Joan Baez: Feet of Clay

In honor of the 40th anniversary of Woodstock I've been reading Joan Baez's autobiography published in 1987. This is a book I picked up at a book sale quite some time ago and apparently there was a good reason it stayed in my pile of books to be read. I wasn't at Woodstock, you understand, although I've heard that if you remember Woodstock, you weren't there. No, that drug scene wasn't for me at all; I was too old to be drawn into it.

At any rate, I always loved Joan Baez's voice and her songs, and I admired her involvement with the civil rights movement and the anti-Vietnam-War movement. I thought she was very brave to stand on the front lines of those movements and risk the possible consequences of her actions.

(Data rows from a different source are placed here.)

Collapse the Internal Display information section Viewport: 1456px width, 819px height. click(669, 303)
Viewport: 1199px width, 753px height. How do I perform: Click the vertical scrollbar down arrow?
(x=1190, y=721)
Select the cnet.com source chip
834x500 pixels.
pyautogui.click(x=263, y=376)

I should never have read this autobiography. Now I know that not only was she quite often just a hanger-on at civil rights and antiwar photo ops, she seems to have been more directed by her feelings for a certain man than by real commitment to a cause. Her admiration for Martin Luther King, for instance, was what led to her appearance at Selma. I do respect the fact that she admitted to being scared to death, so she understood the danger, but in some of her other adventures she appears to have just blithely gone with the crowd.

It seems like she was always playing a role, usually in the company of her current man. When she tired of that particular lifestyle, she gave away all of her clothing and began a new role with a new man. She was led by her libido rather than intelligent opinions.

I definitely did not agree with her trip to Hanoi during the war. She and Jane Fonda each suffered a severe lack of judgement when they decided to visit Hanoi. The only thing that Joan appears to have learned during that trip is that she didn't like spending time in bomb shelters while our guys were trying to bomb the heck out of the city.

What really turns me off, though, is her ego. The main point of the section of the book on her trip to Poland to meet Lech Waleska is how the people there adored her. I don't think I've ever read a biography or autobiography of a person I had admired and finished the book with a distinct dislike of that person. I still love her singing, always will, but my admiration for her as a person is gone.